The Rev. Canon Ginny Erwin, beloved 15-year rector of Trinity Episcopal Church in Orange, an innovator in youth minsitry, who died in September, remembered sitting with her parents in their Lutheran church on Long Island when she was a little girl. Watching the pastor, she thought it would be good work for her.

Of course it was foreclosed in her denomination, and in those days in ours. Instead she excelled as a teacher, school administrator, and school district official. But as a girl, the spirit of God had come upon her. The Lord had anointed her. When The Episcopal Church finally caught up with Jesus and began ordaining women in the seventies, she became one of us and was ordained a priest in 1987.

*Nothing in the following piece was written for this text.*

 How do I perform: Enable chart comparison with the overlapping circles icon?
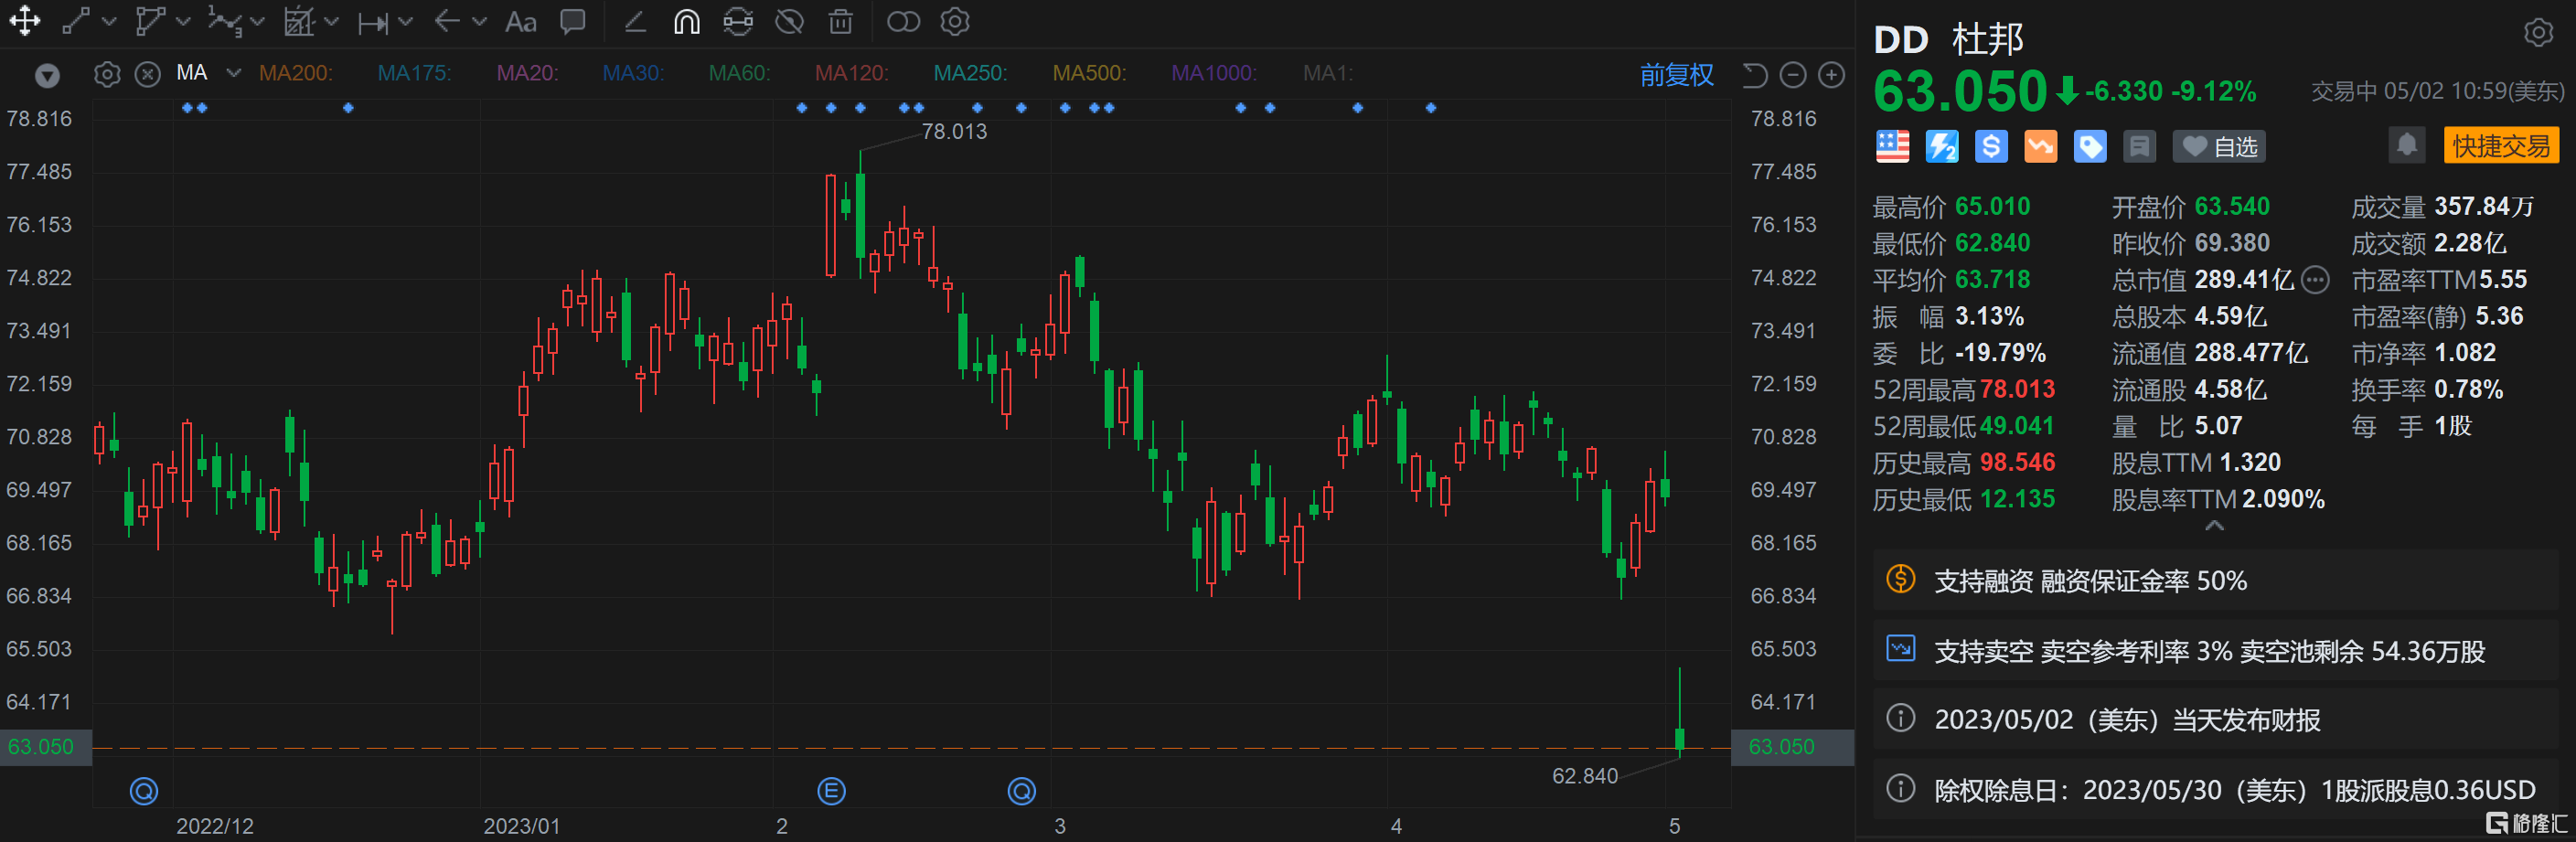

When Trinity called her in 1991, she became the Episcopal Diocese of Los Angeles’ first female rector in Orange County. Then and now a hearty, friendly, and service-driven congregation, Trinity was determined to earn that feather. Both its finalists were women, and Nancy Houston Guthrie, pretty much my first friend in the diocese, too, catered the parish’s lunches for them during the final leg of the search process. Their friendship spanned the rest of Ginny’s life. Together with the Very Rev. Bill Dunn, who proclaimed the gospel at yesterday’s celebration of life at Trinity, Nancy visited Ginny regularly at her home in Beaumont as she battled dementia, taking me along with them once two years ago.

Invited by my fellow pilgrim the Rev. Steve Swartzell, Trinity’s interim priest in charge, to preach and celebrate, I called Nancy and asked if she had a story I could borrow for my homily that she wasn’t using in her own reflection during the service. (Ginny’s eloquent son Chip was our eulogist.) Nancy told me about the time Ginny was accidentally locked inside Canterbury Cathedral overnight and had to curl up in the 13th century throne of St. Augustine. If you’re a preacher, you know the warm, happy feeling you get when you’re offered a story like that. Typical of Nancy to give it away. It was like Bruce Springsteen giving Patti Smith “Because the Night” to record.

At a delicious lunch after the service, I sat with Trinity’s Roy Wojahn to talk about his late spouse and my friend and colleague, the Rev. Karen Ann Wojahn, and other matters of mutual interest. The joy that is Trinity swirled around us. So many friends and colleagues, including the Rev. Dr. Barbara Stewart, the Rev. Barrett Van Buren, Larry Haynes, and Joyce Wills, plus longtime Trinity member and former deanery president Mimi Grant tuning in from her and Bob’s new home in Nevada. Precious and unique are these moments we wish never came, when someone we love has died, and we gather to mourn, and the light perpetual can’t help shining through.